#### [ESTRATTO DEL DOCUMENTO]
▬▬▬▬▬▬

Cosa possiamo fare mentre tanti governi marciano vero una guerra mondiale e una catastrofe climatica e ambientale irreversibile? Possiamo partire dalle misure di adattamento alle condizioni sempre più ostiche nelle quali si verranno a trovare gli abitanti di ogni territorio. Quelle misure, secondo Guido Viale, sono il nesso che può legare il globale con il locale, l’inerzia dei governi con la risposta delle comunità che hanno già cominciato ad autorganizzarsi.

I governi di quasi tutto il mondo – quelli grandi e importanti come quelli piccoli e insignificanti, compreso chi governa una grande o piccola banda armata – marciano come sonnambuli verso una guerra mondiale sempre meno “a pezzi”; sempre più prossima a una conflagrazione generale. Irresponsabili e criminali. Ma marciano anche, doppiamente irresponsabili e doppiamente criminali, verso una catastrofe climatica e ambientale irreversibile… Il dilemma sembra ormai solo quello di vedere quale di quei due eventi si realizzerà per primo, rendendo superfluo l’avvento dell’altro. Ma è vero anche il contrario: se nell’affrontare la crisi climatica e ambientale, il cui decorso è noto ai governi di tutto il mondo da almeno trent’anni (Vertice di Rio: 1992), fossero state impegnate tutte le risorse economiche, tecnologiche e “umane” spese per le armi – ormai oltre i 2000 miliardi di dollari all’anno – quella marcia insensata verso la guerra si sarebbe arrestata: perché un processo non si può combatterlo e accelerarlo contemporaneamente. Così, entrambe le catastrofi sarebbero state messe in mora.

▬▬▬▬▬▬

#### [MATERIALE ESTRATTO]

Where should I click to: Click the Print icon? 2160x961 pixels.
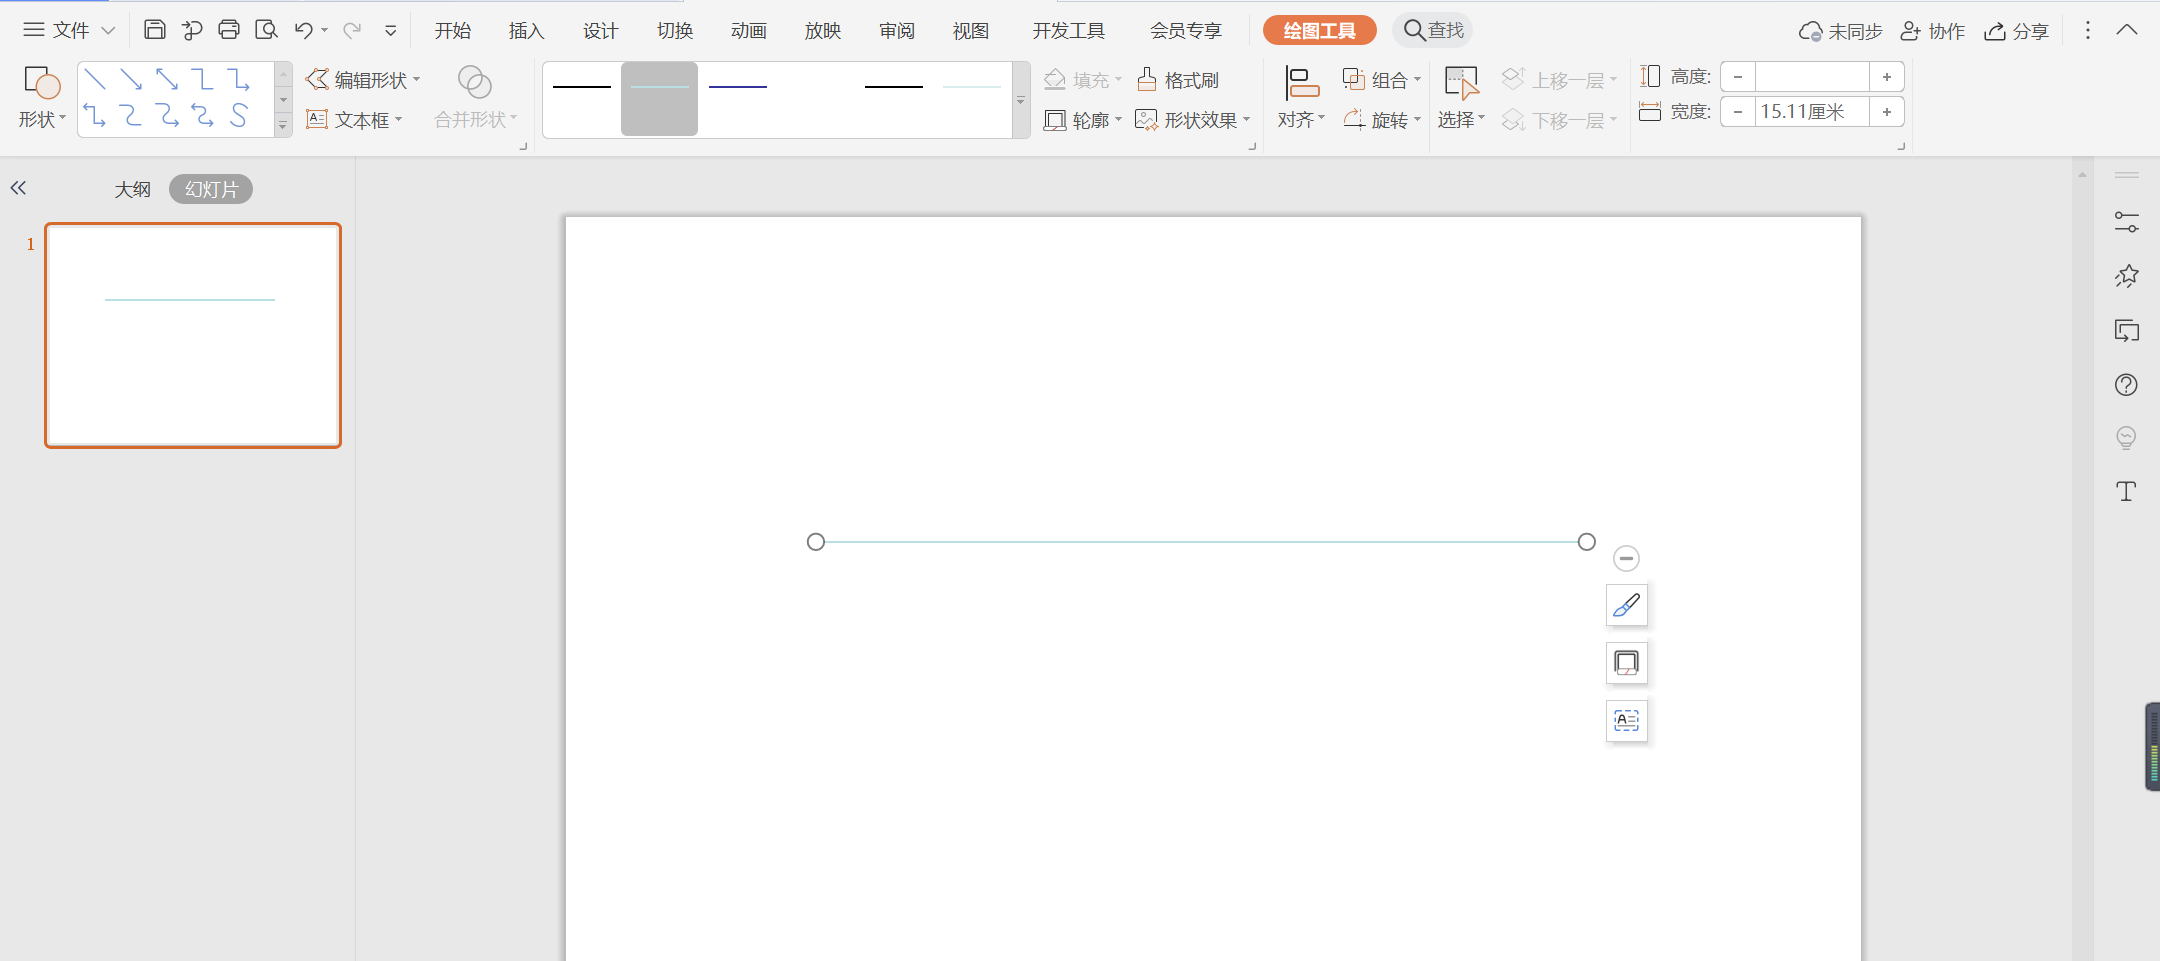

▬▬▬▬▬▬

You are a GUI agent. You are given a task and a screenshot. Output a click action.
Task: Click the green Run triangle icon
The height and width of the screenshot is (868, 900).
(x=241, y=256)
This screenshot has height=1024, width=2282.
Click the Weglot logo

▬▬▬▬▬▬

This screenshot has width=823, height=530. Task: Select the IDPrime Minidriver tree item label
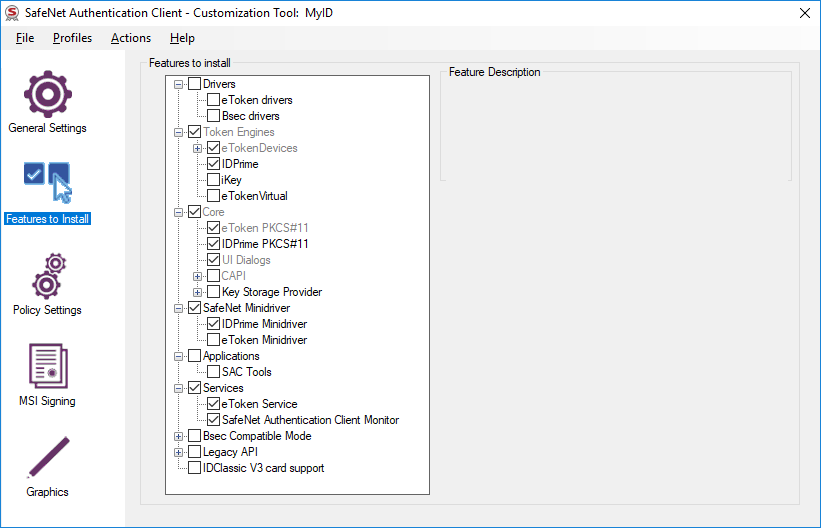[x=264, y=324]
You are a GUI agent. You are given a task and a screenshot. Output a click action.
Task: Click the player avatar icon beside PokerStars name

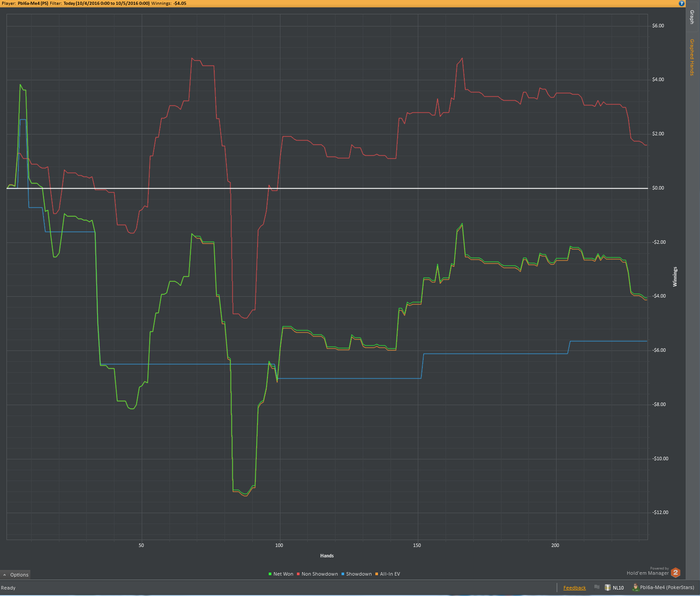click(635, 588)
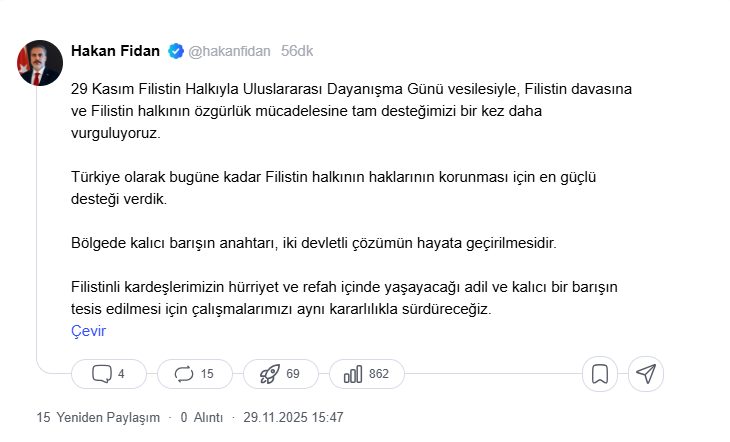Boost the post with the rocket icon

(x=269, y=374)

▬▬▬▬▬▬

#### [ESERCIZI]
a. Ricopia per favore dall'estratto su guerra e clima il passo da "Cosa possiamo fare" a "cominciato ad autorganizzarsi.".
b. Indica se ciascuna affermazione concorda con l'estratto su guerra e clima, rispondendo sì o no e citando alla lettera le parole che lo stabiliscono.
(i) La spesa annua per le armi supera i 2000 miliardi di dollari.
(ii) I governi conoscono il decorso della crisi climatica e ambientale solo da pochi anni.
(iii) Secondo Guido Viale, le misure di adattamento possono legare il globale con il locale.
Per rispondere basati soltanto sull'estratto.

#### [RISPOSTE AGLI ESERCIZI]
a.
Cosa possiamo fare mentre tanti governi marciano vero una guerra mondiale e una catastrofe climatica e ambientale irreversibile? Possiamo partire dalle misure di adattamento alle condizioni sempre più ostiche nelle quali si verranno a trovare gli abitanti di ogni territorio. Quelle misure, secondo Guido Viale, sono il nesso che può legare il globale con il locale, l’inerzia dei governi con la risposta delle comunità che hanno già cominciato ad autorganizzarsi.

b.
(i) Sì: "ormai oltre i 2000 miliardi di dollari all’anno".
(ii) No: "il cui decorso è noto ai governi di tutto il mondo da almeno trent’anni".
(iii) Sì: "Quelle misure, secondo Guido Viale, sono il nesso che può legare il globale con il locale".